Fake news draws attention away from the real issues...once again

Child on tablet

by Phoebe Parke |
Updated on

If you haven’t seen the terrifying cartoon face being posted everywhere on social media, news sites and in Whatsapp groups, count yourself lucky.

The hoax, labelled the Momo Challenge, is a viral fake news story that claimed children’s TV shows on YouTube were being edited to include messages from a scary cartoon woman who tells children to harm themselves.

In actual fact there is no evidence of these messages or edited videos ever existing, despite this the news dominated not only UK media, but caused a global panic. It’s one thing to spread a fake news story, but charities say the story is actually causing more harm than good.

‘These stories being highly publicised and starting a panic means vulnerable people get to know about it and that creates a risk,’ a Samaritans spokesperson told The Guardian.

‘Currently we’re not aware of any verified evidence in this country or beyond linking Momo to suicide. What’s more important is parents and people who work with children concentrate on broad online safety guidelines.’

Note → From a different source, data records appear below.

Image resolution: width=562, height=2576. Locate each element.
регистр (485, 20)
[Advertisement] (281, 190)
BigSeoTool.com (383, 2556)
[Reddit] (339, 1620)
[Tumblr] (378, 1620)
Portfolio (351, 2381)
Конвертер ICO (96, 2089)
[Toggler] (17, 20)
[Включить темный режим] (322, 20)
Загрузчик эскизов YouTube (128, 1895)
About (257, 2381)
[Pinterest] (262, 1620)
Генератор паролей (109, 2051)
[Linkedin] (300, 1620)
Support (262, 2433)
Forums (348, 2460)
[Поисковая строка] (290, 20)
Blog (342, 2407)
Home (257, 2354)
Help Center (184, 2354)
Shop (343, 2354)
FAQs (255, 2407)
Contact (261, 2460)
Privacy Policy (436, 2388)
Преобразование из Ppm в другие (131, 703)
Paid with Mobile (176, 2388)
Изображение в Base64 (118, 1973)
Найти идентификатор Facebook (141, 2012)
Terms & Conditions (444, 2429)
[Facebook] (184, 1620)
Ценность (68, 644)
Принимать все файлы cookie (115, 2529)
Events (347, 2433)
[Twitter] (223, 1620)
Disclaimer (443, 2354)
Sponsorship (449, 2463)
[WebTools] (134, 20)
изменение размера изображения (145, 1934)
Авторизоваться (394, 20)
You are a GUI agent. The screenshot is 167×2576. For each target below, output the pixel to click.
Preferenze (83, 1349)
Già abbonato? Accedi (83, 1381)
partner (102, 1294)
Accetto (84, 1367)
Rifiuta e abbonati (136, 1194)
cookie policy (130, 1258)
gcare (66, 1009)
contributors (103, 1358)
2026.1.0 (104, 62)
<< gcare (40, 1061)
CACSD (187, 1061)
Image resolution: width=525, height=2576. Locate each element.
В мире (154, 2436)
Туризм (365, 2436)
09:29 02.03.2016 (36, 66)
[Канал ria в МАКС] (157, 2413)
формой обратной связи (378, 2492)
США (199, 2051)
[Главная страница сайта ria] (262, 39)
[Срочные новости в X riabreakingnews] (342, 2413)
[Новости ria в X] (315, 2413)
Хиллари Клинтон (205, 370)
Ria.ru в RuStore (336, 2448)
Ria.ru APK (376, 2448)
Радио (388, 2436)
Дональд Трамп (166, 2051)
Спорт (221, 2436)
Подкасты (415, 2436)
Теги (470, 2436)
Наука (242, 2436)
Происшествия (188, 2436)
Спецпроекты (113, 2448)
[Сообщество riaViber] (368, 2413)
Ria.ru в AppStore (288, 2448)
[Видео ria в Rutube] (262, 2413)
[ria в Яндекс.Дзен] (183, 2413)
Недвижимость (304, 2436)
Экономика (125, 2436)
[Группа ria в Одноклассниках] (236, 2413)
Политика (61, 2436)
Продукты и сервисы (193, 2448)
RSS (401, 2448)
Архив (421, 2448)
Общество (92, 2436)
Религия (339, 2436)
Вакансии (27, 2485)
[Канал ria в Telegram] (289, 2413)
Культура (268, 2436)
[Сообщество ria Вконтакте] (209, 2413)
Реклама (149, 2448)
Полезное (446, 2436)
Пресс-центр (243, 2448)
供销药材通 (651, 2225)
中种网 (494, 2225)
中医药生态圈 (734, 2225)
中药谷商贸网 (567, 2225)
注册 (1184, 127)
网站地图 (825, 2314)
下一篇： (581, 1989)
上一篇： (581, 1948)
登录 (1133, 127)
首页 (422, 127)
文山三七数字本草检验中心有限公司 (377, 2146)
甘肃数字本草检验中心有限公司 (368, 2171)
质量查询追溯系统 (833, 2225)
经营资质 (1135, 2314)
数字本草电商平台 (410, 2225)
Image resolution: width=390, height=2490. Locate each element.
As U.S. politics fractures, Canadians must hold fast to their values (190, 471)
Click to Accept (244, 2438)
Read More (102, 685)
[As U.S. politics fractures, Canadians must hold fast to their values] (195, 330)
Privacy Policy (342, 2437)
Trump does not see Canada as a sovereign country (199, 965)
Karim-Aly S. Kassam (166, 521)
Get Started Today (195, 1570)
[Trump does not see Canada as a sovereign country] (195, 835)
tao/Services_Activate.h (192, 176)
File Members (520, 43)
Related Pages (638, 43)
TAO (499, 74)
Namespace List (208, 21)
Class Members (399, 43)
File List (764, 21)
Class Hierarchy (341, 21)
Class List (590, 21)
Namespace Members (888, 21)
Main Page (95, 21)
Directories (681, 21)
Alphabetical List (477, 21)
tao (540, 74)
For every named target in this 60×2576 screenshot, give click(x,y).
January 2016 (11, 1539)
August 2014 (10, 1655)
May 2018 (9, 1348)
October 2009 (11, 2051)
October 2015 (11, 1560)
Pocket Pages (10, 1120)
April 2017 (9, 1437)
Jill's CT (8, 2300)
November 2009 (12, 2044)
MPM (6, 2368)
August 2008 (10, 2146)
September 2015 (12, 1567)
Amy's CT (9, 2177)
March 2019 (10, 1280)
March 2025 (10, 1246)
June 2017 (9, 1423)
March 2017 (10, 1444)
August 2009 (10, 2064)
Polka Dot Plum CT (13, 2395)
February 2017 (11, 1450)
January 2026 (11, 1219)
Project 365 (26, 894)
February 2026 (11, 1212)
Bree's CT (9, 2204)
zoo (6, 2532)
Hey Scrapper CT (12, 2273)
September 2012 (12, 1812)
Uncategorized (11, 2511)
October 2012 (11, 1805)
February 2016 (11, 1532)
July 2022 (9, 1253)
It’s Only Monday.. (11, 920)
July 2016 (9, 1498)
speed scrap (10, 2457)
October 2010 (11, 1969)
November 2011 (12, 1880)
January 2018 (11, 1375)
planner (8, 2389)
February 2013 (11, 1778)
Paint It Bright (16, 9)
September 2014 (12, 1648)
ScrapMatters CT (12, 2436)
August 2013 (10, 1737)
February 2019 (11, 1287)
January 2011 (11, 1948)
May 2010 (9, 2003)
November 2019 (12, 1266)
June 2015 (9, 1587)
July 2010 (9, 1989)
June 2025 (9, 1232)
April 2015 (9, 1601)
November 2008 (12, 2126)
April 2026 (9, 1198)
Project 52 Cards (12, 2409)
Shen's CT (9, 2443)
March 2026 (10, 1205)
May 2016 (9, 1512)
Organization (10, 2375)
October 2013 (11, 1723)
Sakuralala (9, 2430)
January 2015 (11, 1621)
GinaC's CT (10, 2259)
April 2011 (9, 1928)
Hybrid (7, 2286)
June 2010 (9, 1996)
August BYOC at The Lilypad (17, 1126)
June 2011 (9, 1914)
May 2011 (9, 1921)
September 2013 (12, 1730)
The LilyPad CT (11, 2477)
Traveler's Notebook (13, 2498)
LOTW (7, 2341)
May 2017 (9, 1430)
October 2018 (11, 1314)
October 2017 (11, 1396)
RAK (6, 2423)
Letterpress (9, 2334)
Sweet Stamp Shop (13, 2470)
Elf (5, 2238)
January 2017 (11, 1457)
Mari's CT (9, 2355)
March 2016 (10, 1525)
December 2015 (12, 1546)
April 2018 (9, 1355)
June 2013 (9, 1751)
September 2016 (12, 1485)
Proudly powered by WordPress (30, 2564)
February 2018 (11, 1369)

And while we’re all distracted with this major hoax, a very real threat to children is getting worse. The NSPCC reports today that the cases of children being groomed via social media tripled between April 2017 and September 2018, and those as young as five are at risk.

Police have been recording the methods offenders use to contact their victims where possible, and in 70 per cent of recorded cases Facebook, Snapchat and Instagram were used, with the latter accounting for 33 per cent.

Expecting these social networks to stop offenders using their platforms to prey on young children clearly hasn’t worked, says NSPCC’s Peter Wanless. ‘These figures are overwhelming evidence that keeping children safe cannot be left to social networks,' he said in a statement.